I have the following CL code, running on my A6-3420M APU.
__kernel __attribute__((reqd_work_group_size(64, 1, 1)))
void sample1(__global int *out
__local char8 cur_data;
int localid = (get_local_id(0));
int localid_by_8 = (localid >> 3) << 1;
char8 result = 0;
result += cur_data[localid_by_8];
result += cur_data[localid_by_8 + 1];
out[get_global_id(0)] = result.s0 + result.s1 + result.s2 + result.s3
+ result.s4 + result.s5 + result.s6 + result.s7 ;
Global work size = (4992, 43)
Local work size = (64,1)
The above code generates 20 VLIW instructions.
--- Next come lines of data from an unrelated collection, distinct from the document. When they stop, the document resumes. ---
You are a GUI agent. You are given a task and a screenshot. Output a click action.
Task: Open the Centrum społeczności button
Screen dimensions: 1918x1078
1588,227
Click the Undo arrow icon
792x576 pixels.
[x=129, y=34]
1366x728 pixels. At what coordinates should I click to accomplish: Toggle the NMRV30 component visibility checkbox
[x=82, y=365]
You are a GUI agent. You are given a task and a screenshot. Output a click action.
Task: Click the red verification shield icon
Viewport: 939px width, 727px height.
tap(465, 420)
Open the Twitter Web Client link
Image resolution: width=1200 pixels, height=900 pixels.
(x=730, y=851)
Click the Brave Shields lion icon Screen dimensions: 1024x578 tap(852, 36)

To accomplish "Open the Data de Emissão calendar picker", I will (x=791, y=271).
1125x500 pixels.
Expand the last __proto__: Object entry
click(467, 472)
When profiled it consumes around 300 microseconds.
Average number of VLIW stream-core cycles per workitem = (Total time consumed * Number of stream cores * GPU Clock frequency) / Global work size
For A6-3420M APU, number of stream cores = 64 and GPU clock frequency = 400 Mhz.
In this case,
Average number of VLIW stream-core cycles per workitem = (300µ * 64 * 400M) / (4992*43) = 35.77 cycles
So the 20 VLIW instructions are taking around 35 cycles, which means 15 cycles are wasted in stalls. But when I profile using AMD APP profiler, it is showing FetchUnitStalled = 0, WriteUnitStalled = 0, PathUtilization = 100 and LDSBankConflict = 0, which means there are no stalls in memory access.
Also only two GPRs are used by the kernel. The local memory requirement is also just 128 bytes. So I would assume the GPU can run maximum number of wavefronts in parallel, to hide any latencies. But still the ALUbusy is just 64%.
Why is the ALUbusy so low? Where do the 15 stall cycles come from?
I have attached the CL code(sample1.cl), ISA disassembly code(sample1.isa) and profiler csv file(sample1.csv) for reference.
Thanks and regards,